(TASK): Extract the records below word for word and ignore the images.

Entries taken from a collection:
════════════════════
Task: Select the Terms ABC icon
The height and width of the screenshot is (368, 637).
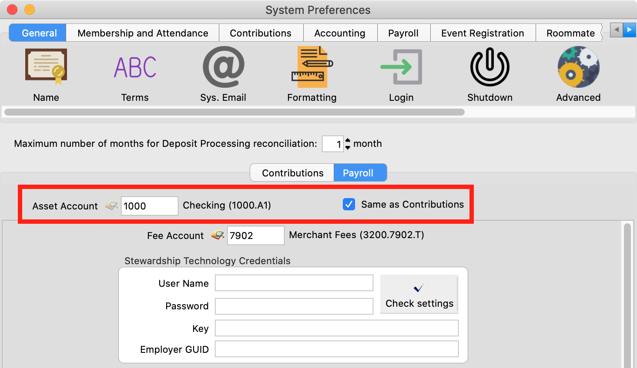Action: [135, 67]
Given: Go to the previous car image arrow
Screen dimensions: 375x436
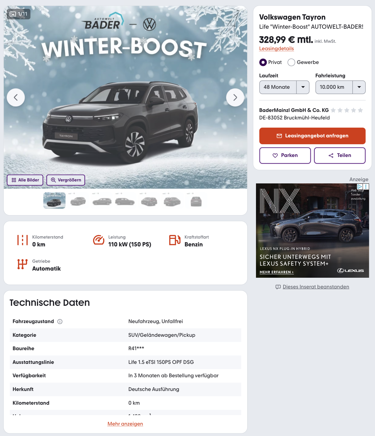Looking at the screenshot, I should [16, 97].
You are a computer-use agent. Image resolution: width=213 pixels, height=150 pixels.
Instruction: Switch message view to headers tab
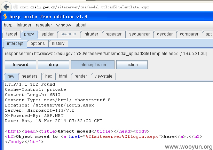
════════════════════
(REPLY):
Task: Select the Terms ABC icon
The height and width of the screenshot is (368, 637).
Action: [135, 67]
Given: Go to the previous car image arrow
Screen dimensions: 375x436
Looking at the screenshot, I should [16, 97].
You are a computer-use agent. Image resolution: width=213 pixels, height=150 pixels.
Instruction: Switch message view to headers tab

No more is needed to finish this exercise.